8.4. Recomendar ao atual gestor que adote as medidas junto aos departamentos competentes visando que as impropriedades ressalvadas nas presentes contas não voltem a ocorrer, com destaque:

  1. Realize o controle da execução da receita e despesa por fonte de recurso, nos termos do parágrafo único do artigo 8º c/c inciso I do artigo 50 da Lei nº 101/2000 – LRF, bem como, a correta contabilização dos recursos por fonte, em conformidade com Manual de Contabilidade Aplicado ao Setor Público-MCAASP e o Plano de Contas Único aprovado por este Tribunal;
  2. Adotem todas as medidas visando a apuração da origem do débito e a recomposição dos valores registrados na conta 1134- “Créditos por Danos ao Patrimônio”, conforme os termos da IN TCE/TO nº 04/2016 e 14/2003, adotando a classificação contábil dos referidos saldos no Ativo Permanente, conforme dispõe o art. 8º da IN nº 04/2016;
  3. Adotem medidas junto à contabilidade e departamento responsável pelo controle da arrecadação visando o atendimento dos arts. 11, 13 e 58 da Lei de Responsabilidade Fiscal e art. 39 da Lei 4.320/64, e as disposições do Manual de Contabilidade Aplicada ao Setor Público - MCASP acerca dos procedimentos contábeis para registro e controle da arrecadação e dívida ativa (inscrição do direito a receber, atualização, reclassificação, ajuste para perdas), e concernentes à sua gestão administrativa e judicial;
  4. Que na realização de despesas cumpram o disposto nos artigos 59 e 60 Lei nº 4.320/64 e arts. 15 a 17 e art. 50, II, ambos da Lei Complementar nº 101/2000, e Resolução Plenária nº 265/2018/TCE-TO de modo que seja realizado o controle da despesa por competência, com a devida análise do impacto orçamentário-financeiro, e que a contabilidade demonstre com fidedignidade todas as transações que impactam no patrimônio e na execução do orçamento público.

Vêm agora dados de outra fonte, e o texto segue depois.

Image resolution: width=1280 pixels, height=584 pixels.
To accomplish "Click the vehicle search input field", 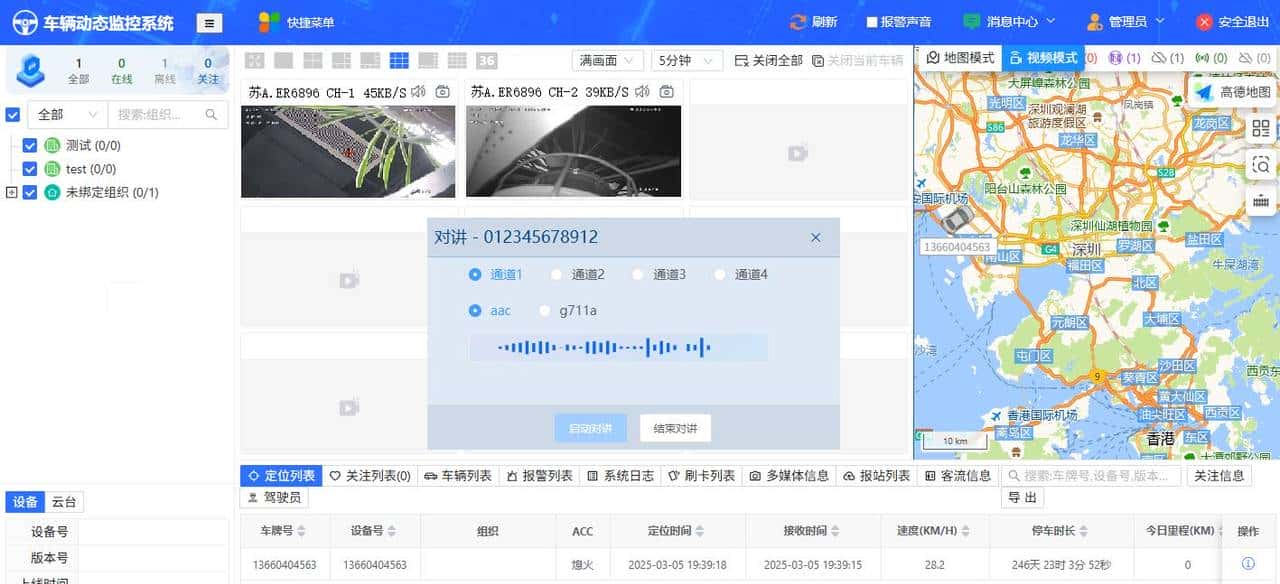I will tap(1090, 476).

Assim, o reconhecimento de despesas de exercícios anteriores deve ter caráter excepcional, e desde que cumpridos os requisitos do artigo 37 da Lei nº 4.320/64, de modo a evitar o reconhecimento posterior de despesas cujo fato gerador já era passível de mensuração e registro contábil à época dos fatos ocorridos;

 

Insta salientar, por fim, que durante o exercício não foram realizadas auditorias “in loco”, de forma que as informações são unilaterais do Prefeito, fato que prejudica sobremaneira a aferição da veracidade dos fatos contábeis apresentados.

Assim, com o atendimento dos índices constitucionais e legais referentes ao Total de Despesas com Pessoal, Educação, FUNDEB, Saúde, Duodécimo do Legislativo e Cota Patronal, bem assim que as irregularidades remanescentes não inviabilizam as contas em análise, entende-se que as contas merecem aprovação.

 

CONCLUSÃO

Pelo exposto, o Ministério Público de Contas, diante das informações orçamentárias, financeiras, patrimoniais, contábeis e operacionais fornecidas pelos órgãos instrutivos desta casa, manifesta-se a este Egrégio Tribunal de Contas pela emissão de Parecer Prévio recomendando à Câmara Municipal a APROVAÇÃO das presentes Contas Consolidadas, nos termos artigos 1º, inciso I, 10, inciso III e § 1º, 103 e 104, todos da Lei Estadual nº 1.284/2001 (Lei Orgânica do TCE/TO) c/c artigos 28 e 32 do Regimento Interno, com recomendação de saneamento dos apontamentos técnicos contábeis acima mencionados nas contas subsequentes.

É o Parecer.

 

MARCOS ANTONIO DA SILVA MODES

Procurador de Contas

 

 

 

[1] Regis Fernandes de Oliveira, Revista de Direito Público, 96/218

MINISTÉRIO PÚBLICO DE CONTAS, em Palmas, aos dias 07 do mês de fevereiro de 2024.

Documento assinado eletronicamente por:
MARCOS ANTONIO DA SILVA MODES, PROCURADOR (A) DE CONTAS, em 08/02/2024 às 16:59:26
, conforme art. 18, da Instrução Normativa TCE/TO Nº 01/2012.